The rapid worldwide growth in Smart Cities programs creates unprecedented opportunities for governments, citizens, and technology companies. This significant growth also risks deepening a substantial digital divide for persons with disabilities and the aging population. There is a compelling human rights and business case for infusing accessibility into global Smart Cities programs. Governments that deploy accessible technology in their Smart Cities initiatives will have more innovative, equitable and impactful results across key program areas, including e.g. in education, healthcare, and transportation. Technology companies that include accessibility and inclusion as part of serving Smart Cities worldwide will have an edge over competitors that do not. They will be providing products and solutions that support rich, personalized, citizen-centric services that serve a broader population and are usable in wider variety of environments.
» NEW! Download the vision document Smart Cities for All, a Global Strategy for Digital Inclusion proposed by G3ict and World Enabled (March 2017)
» Download the concept paper (opens as PDF)
Our Objective: Bring together global industry, government, and civil society experts and practitioners to define how a Smart City can also be a digitally inclusive city. We will develop and deliver useful information on:
Outcomes: We will create the knowledge base needed to effectively infuse accessibility and innovative assistive services into Smart Cities programs worldwide. Resources will include, for example:
For more information, contact: email@example.com.
Urbanization is a significant and lasting trend. The global urban population climbed to 54% in 2014 and is projected to rise to 70% by 2050. Secondary and tertiary cities located in the global south will lead urban growth. These urbanization trends are expected to be particularly consequential for persons with disabilities, 80% of whom live in developing countries.
Cities account for 80% of the global GDP yet face enormous challenges. Social and economic inequalities are the most severe in cities. For example, one-third of urban dwellers in the developing world live in slums. Persons with disabilities and the aging are particularly at risk of immediate and lasting harm from these challenges and inequalities, but also stand to benefit tremendously if cities take their needs into account when addressing them.
Cities are the sites of tremendous innovation. Many of the challenges facing cities, ranging from sanitation, to healthcare, employment, accessing public services, and interacting with government can be effectively addressed with information and communications technologies (ICTs). ICTs are improving outcomes in urban development, including with the design of high-quality public spaces, well-connected grids, well-designed density, increased resource efficiency, improved quality of life, and increased sense of community. Knowledge creation and management through ICTs help address the emerging needs and risks confronting cities.

=== Challenges ===
(a) Which challenges facing cities does the passage on Smart Cities and digital inclusion say information and communications technologies can effectively address? List each one.
(b) Write a continuation of the passage on Smart Cities and digital inclusion, picking up after its final sentence.

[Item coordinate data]
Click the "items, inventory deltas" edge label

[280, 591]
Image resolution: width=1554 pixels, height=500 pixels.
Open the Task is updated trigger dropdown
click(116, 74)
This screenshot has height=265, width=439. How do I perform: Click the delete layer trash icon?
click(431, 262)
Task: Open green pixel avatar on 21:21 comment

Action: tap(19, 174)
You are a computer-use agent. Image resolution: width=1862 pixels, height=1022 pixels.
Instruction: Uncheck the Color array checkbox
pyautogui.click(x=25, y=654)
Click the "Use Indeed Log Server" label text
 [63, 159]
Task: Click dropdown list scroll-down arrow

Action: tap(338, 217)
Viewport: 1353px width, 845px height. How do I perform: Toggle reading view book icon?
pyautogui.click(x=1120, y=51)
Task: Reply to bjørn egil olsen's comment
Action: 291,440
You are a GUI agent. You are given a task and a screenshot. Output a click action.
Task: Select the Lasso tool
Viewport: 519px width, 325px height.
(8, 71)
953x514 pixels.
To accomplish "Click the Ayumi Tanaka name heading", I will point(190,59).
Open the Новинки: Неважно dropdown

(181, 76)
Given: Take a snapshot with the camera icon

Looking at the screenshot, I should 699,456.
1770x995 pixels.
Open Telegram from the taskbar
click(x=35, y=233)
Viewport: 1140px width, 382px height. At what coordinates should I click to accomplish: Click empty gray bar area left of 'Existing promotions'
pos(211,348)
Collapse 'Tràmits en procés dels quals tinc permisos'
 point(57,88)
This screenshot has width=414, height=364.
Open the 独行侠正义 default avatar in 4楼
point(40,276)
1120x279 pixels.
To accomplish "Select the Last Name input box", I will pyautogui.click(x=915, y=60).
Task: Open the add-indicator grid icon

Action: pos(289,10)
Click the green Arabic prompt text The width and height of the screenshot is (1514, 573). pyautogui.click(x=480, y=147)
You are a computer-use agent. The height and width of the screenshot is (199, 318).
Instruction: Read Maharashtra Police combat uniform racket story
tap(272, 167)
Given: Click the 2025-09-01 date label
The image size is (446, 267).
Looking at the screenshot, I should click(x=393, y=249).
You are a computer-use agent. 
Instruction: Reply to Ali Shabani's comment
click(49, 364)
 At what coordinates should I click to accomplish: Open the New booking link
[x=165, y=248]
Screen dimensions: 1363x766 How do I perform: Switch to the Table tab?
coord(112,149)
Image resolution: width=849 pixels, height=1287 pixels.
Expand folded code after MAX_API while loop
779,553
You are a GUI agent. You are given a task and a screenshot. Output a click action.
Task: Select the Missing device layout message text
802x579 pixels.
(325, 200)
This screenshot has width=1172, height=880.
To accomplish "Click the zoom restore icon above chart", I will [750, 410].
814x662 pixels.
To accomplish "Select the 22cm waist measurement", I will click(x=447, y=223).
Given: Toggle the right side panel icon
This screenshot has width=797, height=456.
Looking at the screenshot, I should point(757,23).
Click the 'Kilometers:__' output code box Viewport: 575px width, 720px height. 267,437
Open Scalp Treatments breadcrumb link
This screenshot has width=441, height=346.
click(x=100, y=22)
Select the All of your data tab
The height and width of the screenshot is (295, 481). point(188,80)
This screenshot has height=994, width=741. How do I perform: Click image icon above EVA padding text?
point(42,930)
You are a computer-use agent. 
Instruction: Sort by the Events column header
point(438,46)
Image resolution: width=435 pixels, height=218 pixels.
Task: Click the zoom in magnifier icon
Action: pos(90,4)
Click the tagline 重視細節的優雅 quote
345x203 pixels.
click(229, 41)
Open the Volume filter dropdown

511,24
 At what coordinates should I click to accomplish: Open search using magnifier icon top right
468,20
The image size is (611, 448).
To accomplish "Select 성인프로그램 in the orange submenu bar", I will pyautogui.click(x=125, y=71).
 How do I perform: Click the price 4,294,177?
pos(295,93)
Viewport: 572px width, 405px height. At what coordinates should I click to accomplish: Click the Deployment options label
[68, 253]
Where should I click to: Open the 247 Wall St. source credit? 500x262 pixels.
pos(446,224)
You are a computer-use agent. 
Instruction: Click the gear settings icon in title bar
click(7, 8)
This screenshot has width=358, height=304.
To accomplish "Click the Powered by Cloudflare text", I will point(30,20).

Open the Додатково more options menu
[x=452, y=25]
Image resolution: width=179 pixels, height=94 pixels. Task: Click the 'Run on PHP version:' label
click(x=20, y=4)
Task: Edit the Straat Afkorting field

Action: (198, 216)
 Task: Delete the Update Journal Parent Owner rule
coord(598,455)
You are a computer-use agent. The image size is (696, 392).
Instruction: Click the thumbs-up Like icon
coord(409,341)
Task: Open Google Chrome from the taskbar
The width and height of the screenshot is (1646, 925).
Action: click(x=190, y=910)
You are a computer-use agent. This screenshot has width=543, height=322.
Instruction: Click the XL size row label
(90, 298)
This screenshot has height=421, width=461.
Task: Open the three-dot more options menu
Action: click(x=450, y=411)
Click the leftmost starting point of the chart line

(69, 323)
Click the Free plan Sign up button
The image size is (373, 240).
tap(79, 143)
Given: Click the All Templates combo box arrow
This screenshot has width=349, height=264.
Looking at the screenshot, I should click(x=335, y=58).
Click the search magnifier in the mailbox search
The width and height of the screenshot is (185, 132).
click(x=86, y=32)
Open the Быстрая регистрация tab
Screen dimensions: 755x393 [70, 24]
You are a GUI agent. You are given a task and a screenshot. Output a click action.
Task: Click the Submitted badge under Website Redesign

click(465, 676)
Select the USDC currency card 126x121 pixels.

=== Task-by-task results ===
(a) Sanitation, healthcare, employment, accessing public services, and interacting with government.

(b)
Importantly, Smart Cities innovations and technology investments are not only about infrastructure. Smart Cities are using technology to empower employees and promote deeper civic engagement. Making a broad range of public services available electronically allows them to be more streamlined and personalized. Citizens, employees, and businesses benefit from the growing number of flexible Smart City solutions that support individual needs and preferences.
For smart and sustainable cities, ICTs have ushered significant and enduring changes in the way people live and interact with each other, their environment, and public services.
Technology is the cornerstone of Smart Cities. Four ICT factors help to define a Smart City:
1. The application of a wide range of electronic and digital technologies to communities and cities
2. The use of ICT to transform life and working environments within the region
3. The embedding of such ICTs in government systems
4. The territorialization of practices that brings ICTs and people together to enhance the innovation and knowledge that they offer.
In its latest report, IHS Technology predicts there will be at least 88 smart cities worldwide by 2025, up from 21. The European Union (EU) classifies 240 of the 468 cities in the 28-nation bloc with 100,000+ inhabitants and at least one smart city characteristic as smart cities. Smart Cities are a truly global trend. According to IHS, by 2025, Asia-Pacific will account for 32 smart cities, Europe will have 31, and the Americas will home to 25 Smart Cities.
The boom in Smart Cities means enormous business and investment opportunities. Over the next ten years 60% of people living in smart cities will be accessing eServices (e.g. ePayments, eExchange, eSharing). By 2025 demand for smart city services will grow in Latin America by 46%, Middle East and Africa by 39%, and Central and Eastern Europe by 31%.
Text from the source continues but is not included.